By Meredith B. Osborn

Striking has a long and venerable history in America, and though union membership has shrunk in the last few decades, the demonstrable power of the strike has not. One need only look to the baseball strike of 1994 or the United Parcel Service strike in the summer of 1997 to see how persuasive a strike can be to recalcitrant management.

Harvard janitors, it must be admitted, are not multi-millionaire athletes. However, just like the UPS workers or the baseball players, without them we would be hard pressed to get by. No more swept hallways, no more empty trash, no more clean bathrooms; a catalogue of ills would materialize if the janitors stopped working.

So why didn’t the janitors threaten to strike?

It seemed like prime time when negotiations with Harvard University threatened to collapse over pay and health benefits earlier this week. The Service Employees International Union Local 254 (SEIU) and Harvard had, during the six-week long negotiations, already settled some of the issues, such as overtime pay, vacation and sick leave, but stalled over the essentials: starting wages and health insurance.

The impasse had even provoked the union into civil disobedience. On Tuesday, nine union supporters were arrested in Harvard Square for blocking traffic. But still, not even a whisper of a strike.

There is a deceptively simple explanation for why the janitors did not made plans to walk out: Their contract prevented them from doing so.

So-called “no strike” clauses are a common feature of labor contracts these days. Harvard has no strike clauses in almost all its labor contracts, according to the University’s chief labor negotiator David Jones. The SEIU blanket contract for Massachusetts also has a provision against striking during the term of the contract.

Of course, if and when the contract expires, the workers are released from the no strike clause and may picket or strike if they so desire. Jones said in an interview that the no strike clause was simply there to “ensure labor peace during the term of the contract.”
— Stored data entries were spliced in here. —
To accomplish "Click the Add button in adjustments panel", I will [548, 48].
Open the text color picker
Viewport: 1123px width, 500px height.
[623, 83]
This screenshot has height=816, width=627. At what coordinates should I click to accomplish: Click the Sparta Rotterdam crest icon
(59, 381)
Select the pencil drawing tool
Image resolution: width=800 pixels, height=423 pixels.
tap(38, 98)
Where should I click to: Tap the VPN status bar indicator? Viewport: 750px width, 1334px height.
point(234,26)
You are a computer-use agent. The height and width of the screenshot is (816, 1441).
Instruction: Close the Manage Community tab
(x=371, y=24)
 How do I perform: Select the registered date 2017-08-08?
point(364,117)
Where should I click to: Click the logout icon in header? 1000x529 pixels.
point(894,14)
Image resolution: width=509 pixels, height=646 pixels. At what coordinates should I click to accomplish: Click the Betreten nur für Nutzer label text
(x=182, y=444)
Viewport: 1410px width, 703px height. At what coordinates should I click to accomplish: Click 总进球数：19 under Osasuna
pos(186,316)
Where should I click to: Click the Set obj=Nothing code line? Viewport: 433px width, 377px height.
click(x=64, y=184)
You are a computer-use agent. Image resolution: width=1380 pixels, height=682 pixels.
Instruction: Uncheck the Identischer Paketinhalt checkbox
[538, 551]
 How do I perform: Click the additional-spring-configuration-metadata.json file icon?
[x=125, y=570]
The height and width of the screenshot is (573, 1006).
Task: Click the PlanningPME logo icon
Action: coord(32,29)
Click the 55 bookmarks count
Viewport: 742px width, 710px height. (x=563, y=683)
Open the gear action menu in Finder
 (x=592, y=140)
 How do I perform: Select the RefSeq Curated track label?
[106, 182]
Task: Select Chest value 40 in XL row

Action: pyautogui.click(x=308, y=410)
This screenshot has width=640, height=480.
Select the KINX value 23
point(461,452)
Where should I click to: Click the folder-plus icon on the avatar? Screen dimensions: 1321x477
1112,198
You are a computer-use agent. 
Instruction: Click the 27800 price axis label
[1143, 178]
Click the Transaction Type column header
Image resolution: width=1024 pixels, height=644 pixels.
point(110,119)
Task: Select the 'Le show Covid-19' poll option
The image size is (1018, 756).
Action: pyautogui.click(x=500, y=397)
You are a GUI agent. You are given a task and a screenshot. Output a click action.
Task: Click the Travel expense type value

All this sounds innocuous enough, and yet the janitors’ renegotiations demonstrate how pernicious no strike clauses can be. The last contract the janitors made was negotiated by a union that was so notoriously corrupt it was put under international trusteeship in 2001. The more robust union representing the janitors today wanted to renegotiate that contract early, and it was able to do so as a result of the labor demonstrations last spring. But since the negotiations were conducted nine months before the old contract was fit to expire, the no strike clause was firmly in effect, limiting the union’s bargaining chips. Harvard opened Wednesday’s negotiation session by reminding union representatives of the contract’s provision against strikes or pickets; a warning to the union against escalating their protests.

Furthermore, Harvard’s no strike clause is sufficiently vague that it now prevents “boycotts, picketing or any other direct or indirect interference with the University’s operations.” The clause’s wording therefore prohibits even sympathy picketing against UNICCO, a cleaning services contractor which has been involved in labor disputes around the country.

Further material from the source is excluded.